Figure 2. Angiofibroma (adenoma
sebaceum) are prominent on the mother's face.
Figure 3. The 4-chamber view
of the postnatal transthoracic echocardiographic examination shows multiple
echodense masses attached to the interventricular septum and left ventricular
free wall.
Cardiac rhabdomyoma, while rare at all ages, is the most common primary
cardiac tumor of infancy. Although the true incidence of cardiac tumors in
the pediatric age group is difficult to ascertain, in 2 hospital series, 0.0017%
to 0.003% of pediatric admissions had cardiac tumors.1
Of these tumors, 75% were rhabdomyomas and teratomas in infants younger than
1 year. Cardiac rhabdomyoma is classified as a hamartoma.2
The tumors vary in size from a few millimeters to massive tumors that may
cause obstruction. The tumors, which may be multiple or single, are most commonly
located on the ventricular septum.
CLINICAL MANIFESTATIONS
Cardiac rhabdomyomas may be totally asymptomatic and discovered incidentally
on echocardiographic examination or present with severe congestive heart failure,
including hydrops fetalis. A large tumor at a vulnerable location, such as
the inflow or outflow tract of a ventricle, may cause early symptoms of obstruction
to blood flow. Tumors may also present as abnormalities in the conduction
system such as ventricular tachycardia, supraventricular tachycardia, and
Wolf-Parkinson-White syndrome.3 Symptomatic
rhabdomyomas are associated with fatality rates of 53% in the first week of
life and 78% by 1 year.4
ASSOCIATION WITH TUBEROUS SCLEROSIS
Cardiac rhabdomyomas are strongly associated with tuberous sclerosis,
especially when multiple tumors are present. In one study, 80% of individuals
with cardiac rhabdomyomas had tuberous sclerosis, while 60% of children with
tuberous sclerosis were documented to have these tumors.5
If a cardiac rhabdomyoma is found in a fetus or infant with a family history
of tuberous sclerosis, it can almost certainly be concluded that the infant
may have tuberous sclerosis.
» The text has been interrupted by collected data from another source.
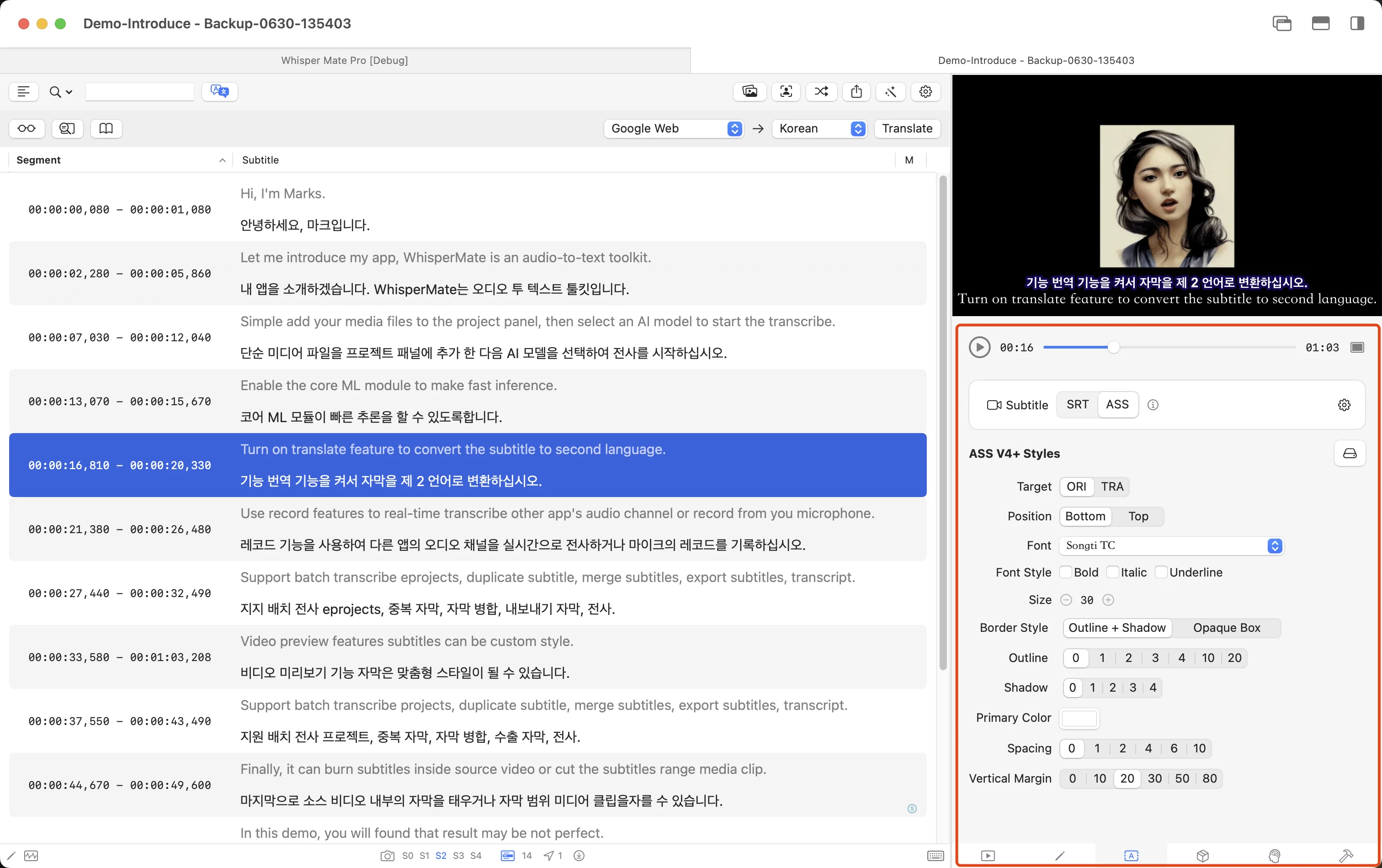Open subtitle panel gear settings
Screen dimensions: 1382x868
pos(1344,405)
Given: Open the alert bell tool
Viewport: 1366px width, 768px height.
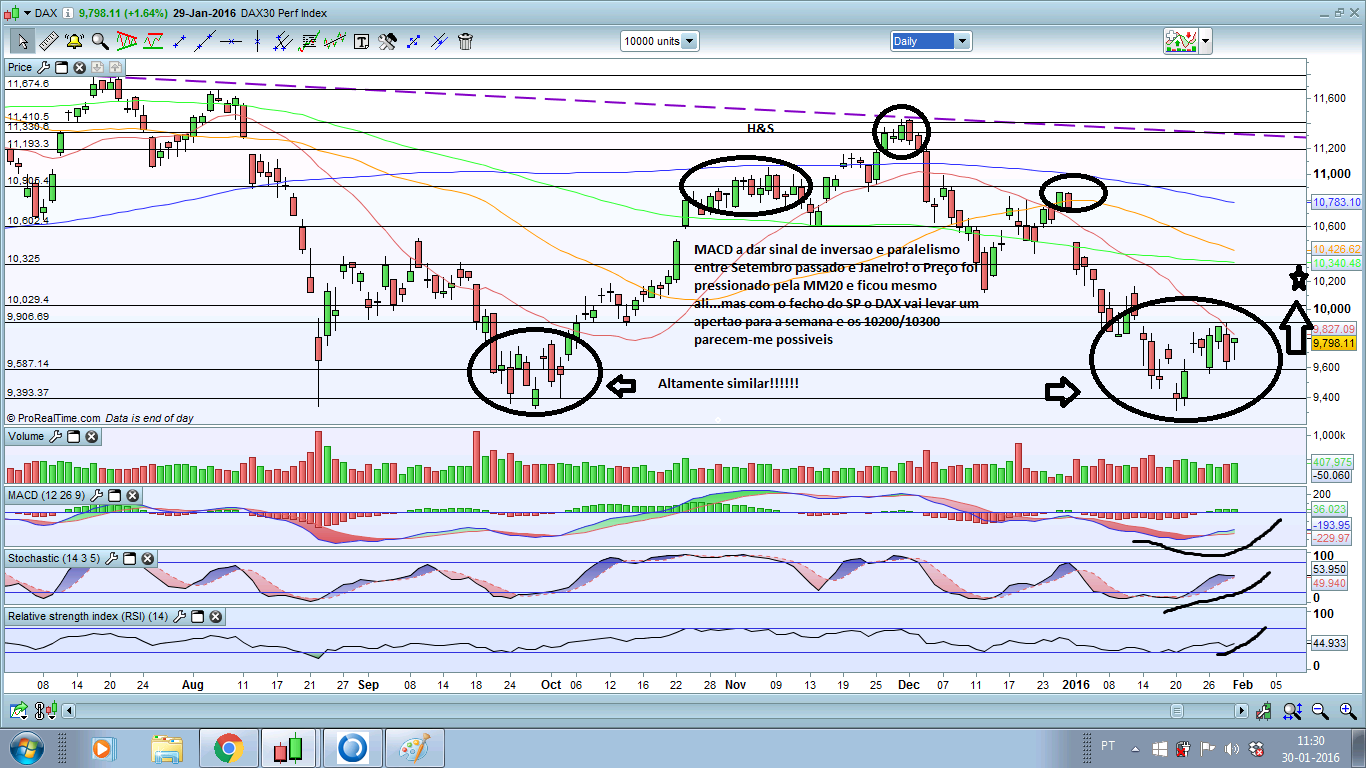Looking at the screenshot, I should (74, 41).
If there is no family history of tuberous sclerosis,
the presence of a cardiac rhabdomyoma should raise a high suspicion for this
disorder.
More than 80% of children with tuberous sclerosis who had cardiac rhabdomyomas
documented at birth had no clinical manifestations.6
Tumor regression or disappearance occurred in 70% of children by age 4 years,
whereas only 17% had regression of the tumors after that age.6
Tuberous sclerosis is inherited as an autosomal dominant disorder with a high
rate of sporadic mutation, which accounts for approximately 50% of cases.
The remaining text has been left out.